No debiéramos acumular agravios, manteniéndolos en el corazón hasta que el que creemos nosotros que es el culpable humille su corazón mediante el arrepentimiento y la confesión.Por más dolorosamente que se nos haya herido, no debiéramos albergar resentimiento ni andar compadeciéndonos a nosotros mismos por causa de las ofensas que se nos hayan podido hacer; sino que, de la misma manera como esperamos que Dios perdone nuestras ofensas, así debemos perdonar a los que nos hayan agraviado. Jesús nos ha dado ejemplo para que sigamos sus pisadas, y manifestemos compasión, amor y buena voluntad hacia todos.
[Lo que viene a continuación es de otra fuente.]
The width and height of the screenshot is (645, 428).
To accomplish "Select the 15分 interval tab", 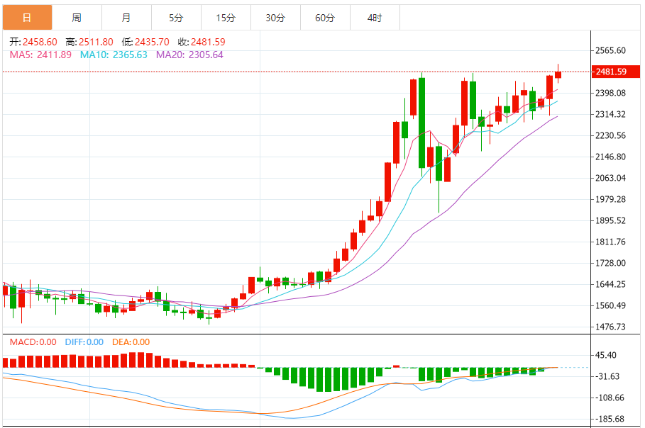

Cultivemos una actitud amable y tolerante, y un amor tierno y benevolente hacia aquellos que, bajo la tentación, hayan cometido contra nosotros errores agraviantes.En la medida de lo posible cerremos esas heridas, y cerremos la puerta de la tentación quitando toda barrera que se haya erigido entre quien haya actuado mal y nosotros.


El Señor se deleita en derramar sus bendiciones sobre aquellos que quieren honrarlo, que quieren reconocer su misericordia, que revelan que aprecian su amor hacia ellos manifestando las mismas características llenas de gracia a los que los rodean.